Della Bellanova che dire? In una battuta, avrà un compito arduo: far dimenticare i predecessori e far correre la macchina lenta e sonnacchiosa del ministero. Le organizzazioni agricole – come diplomazia vuole- hanno fatto gli auguri di buon lavoro alla neo-ministra (leggi news) sottolineando l’urgenza delle tante questioni aperte che Giorgio Mercuri di Aci-Agroalimentare elenca con puntiglio. Come dire: c’è un lavoro enorme da fare. L’ortofrutta poi ha emergenze enormi: tante promesse disattese, il Tavolo che è scomparso, il flagello cimice, l’avvio del Catasto nazionale, la legge sul bio, l’internazionalizzazione dove perdiamo colpi e il tema connesso dell’apertura di nuovi mercati, il costo del lavoro, dell’energia e dei trasporti, le infrastrutture che mancano… E da non sottovalutare il rapporto – potenzialmente conflittuale – con le Regioni, soprattutto del Nord, ma anche del Sud (Sicilia, Sardegna, Basilicata) tutte di centrodestra.

La Bellanova, ex sindacalista Cgil, con diverse esperienze istituzionali al suo attivo (leggi news) ha nel suo dna la lotta al caporalato, e ricordiamo un suo violento alterco del maggio 2019 proprio con Luigi di Maio – allora ministro del Lavoro, oggi suo alleato di governo – circa lo scarso impegno nella lotta al lavoro nero nelle campagne del Foggiano. La lotta al caporalato – normata da una legge – è un sacrosanto impegno che va perseguito nei fatti e non solo a parole. Ma da sola non basta. Il sistema ortofrutta Italia sta accumulando tante e tali emergenze da mettere a rischio non solo il nostro export, ma la sopravvivenza di migliaia di imprese. Senza prezzi remunerativi, senza un rilancio dei consumi, senza un export dove scaricare il surplus produttivo dell’Italia, la nostra ortofrutta rischia di perdere progressivamente la sua base produttiva, le sue ‘eccellenze’, l’occupazione, il presidio del territorio, aprendo le porte all’import dall’estero (che già oggi pareggia l’export). Senza imprese che fanno reddito, il fenomeno del lavoro nero è destinato a crescere, non a diminuire. E qui il ministro si dovrà confrontare anche con la Grande distribuzione cui chiedere un ruolo più attivo nella attuale crisi: ad esempio un impegno concreto a privilegiare il prodotto nazionale, almeno ad alcune catene se non a tutte. In definitiva: l’ortofrutta è a un punto di svolta. Dobbiamo decidere se accettare uno strisciante declino o rilanciare il nostro ruolo nel mercato globale. Il futuro della nostra ortofrutta sono i mercati rionali o i commerci mondiali? La risposta al dilemma è gravida di conseguenze per l’economia del paese, in particolare del Mezzogiorno.
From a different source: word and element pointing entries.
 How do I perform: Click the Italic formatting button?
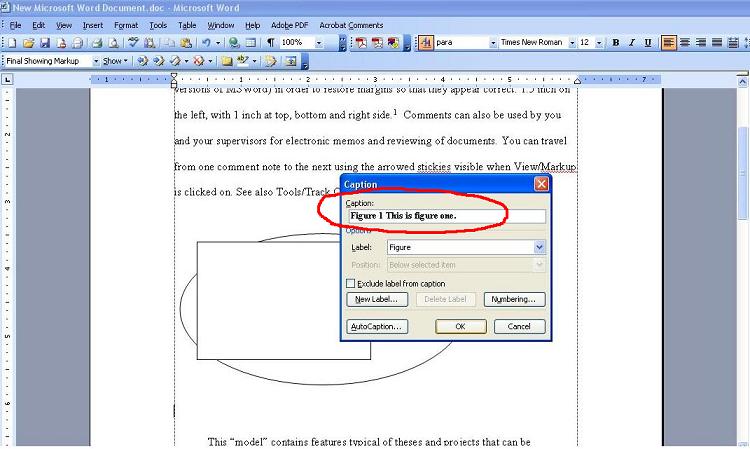coord(632,43)
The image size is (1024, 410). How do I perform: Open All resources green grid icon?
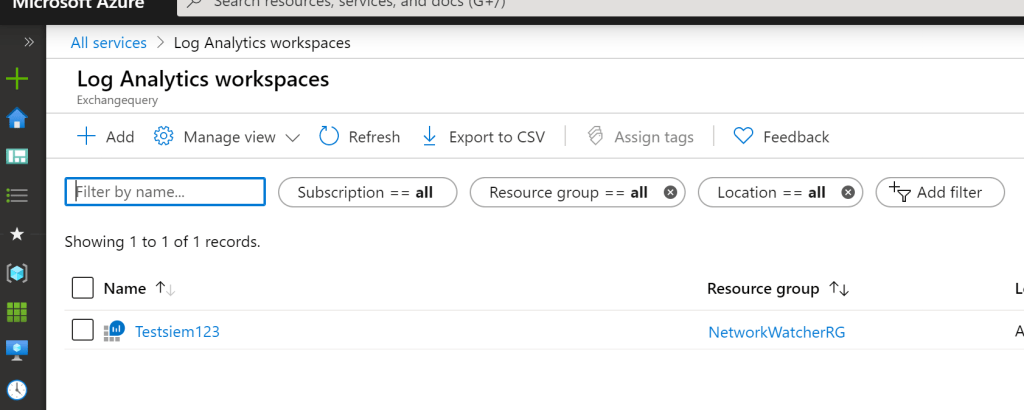[x=17, y=311]

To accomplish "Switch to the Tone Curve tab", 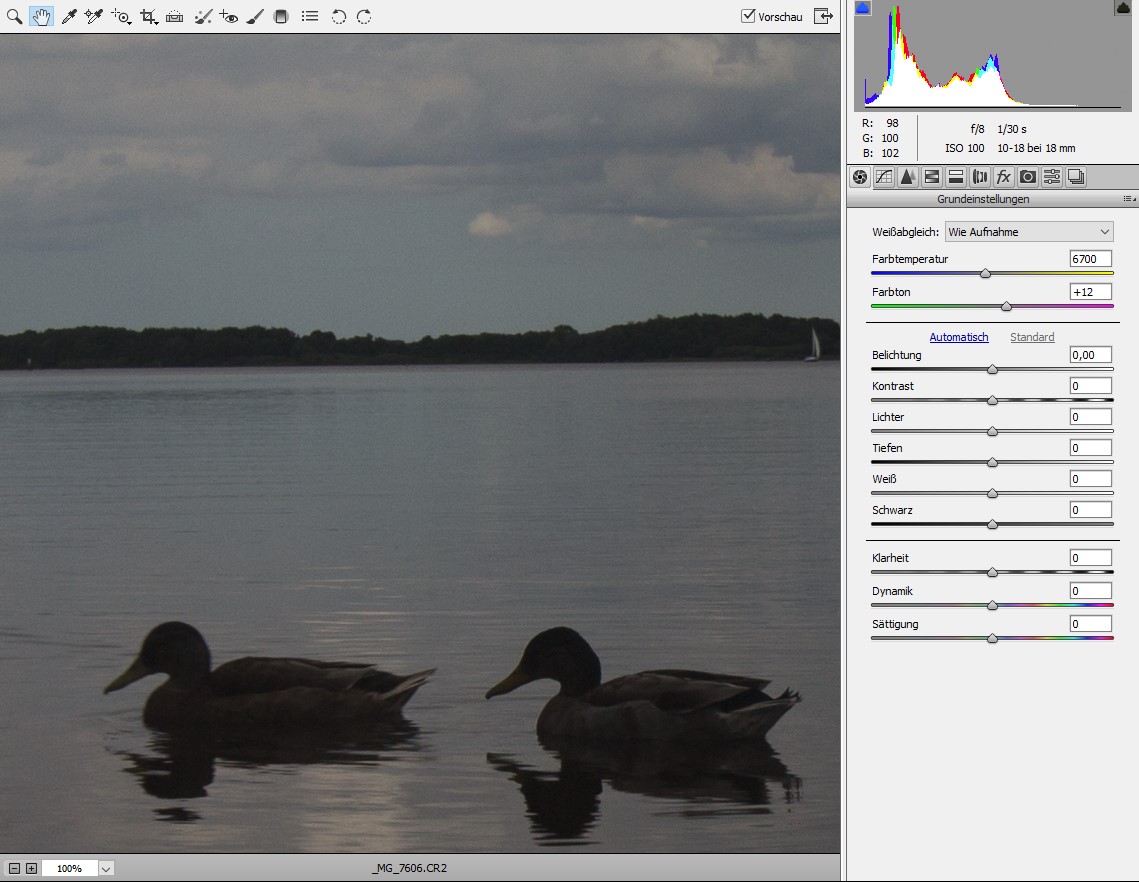I will [x=884, y=177].
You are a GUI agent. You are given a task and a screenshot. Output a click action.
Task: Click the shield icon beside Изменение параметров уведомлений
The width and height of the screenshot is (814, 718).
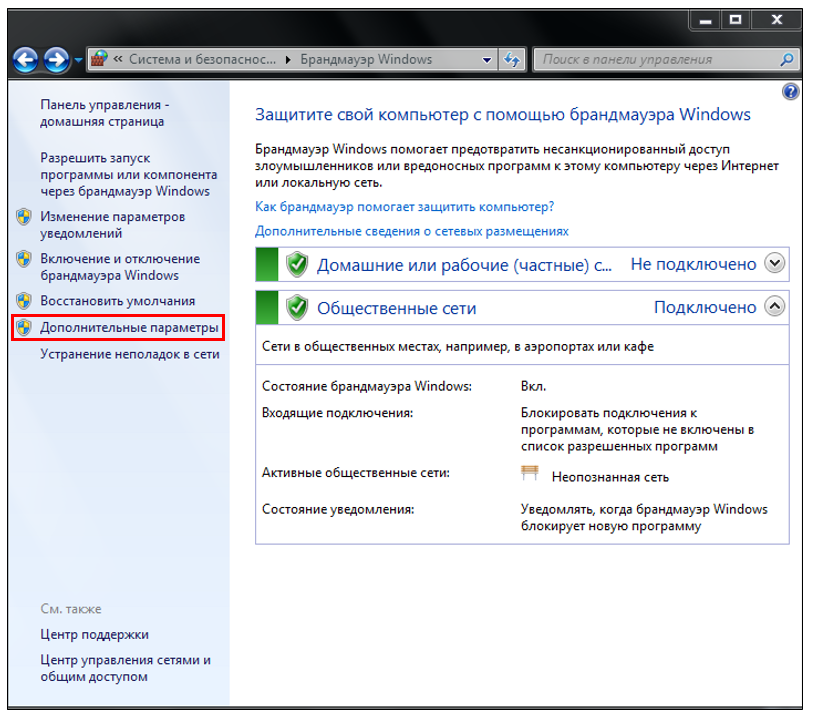pyautogui.click(x=23, y=216)
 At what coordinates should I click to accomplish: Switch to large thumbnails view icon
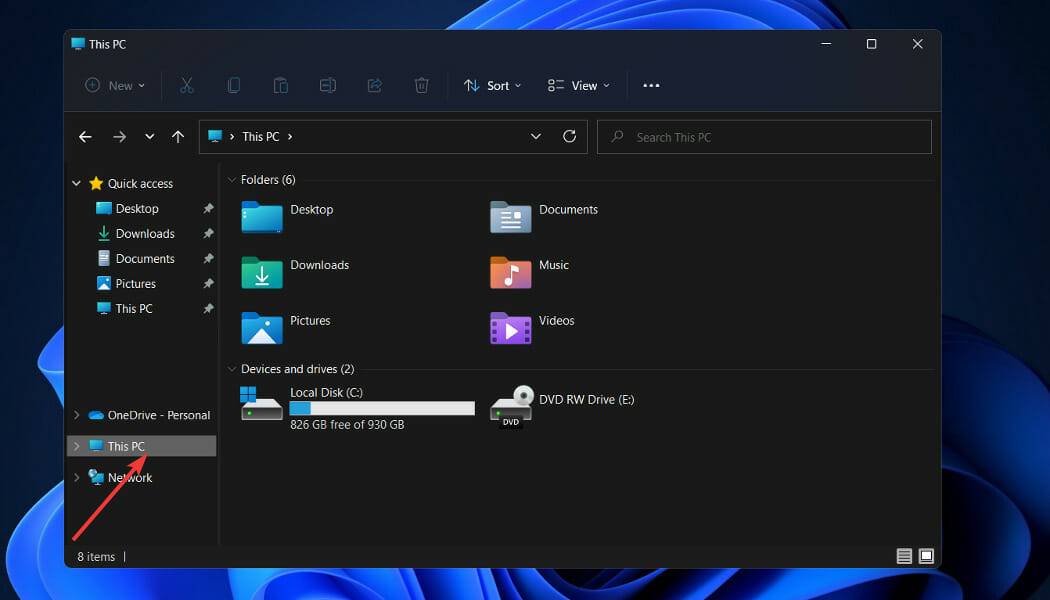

Qui chiudo ricordando che restava da coprire l’altra casella fondamentale per l’Italia agroalimentare: il nome italiano per la Commissione europea. Anche qui c’era il nome ‘giusto’, quello di Paolo de Castro, che poteva contare sulla spinta di un governo ‘amico’. Nonostante Paolo potesse esibire sul petto tutte le medaglie necessarie per ambire al ruolo di commissario all’Agricoltura, la scelta del Governo Conte bis è stata diversa. Alla Commissione Ue è finito l’ex premier Paolo Gentiloni, presidente Pd, rimasto fuori dai giochi del nuovo governo. Un’altra occasione perduta per l’agricoltura italiana. Per Gentiloni con ogni probabilità l’Italia chiederà un incarico di peso, tipo la Concorrenza. Incarico importante ma di quale utilità per l’Italia? Nessuna.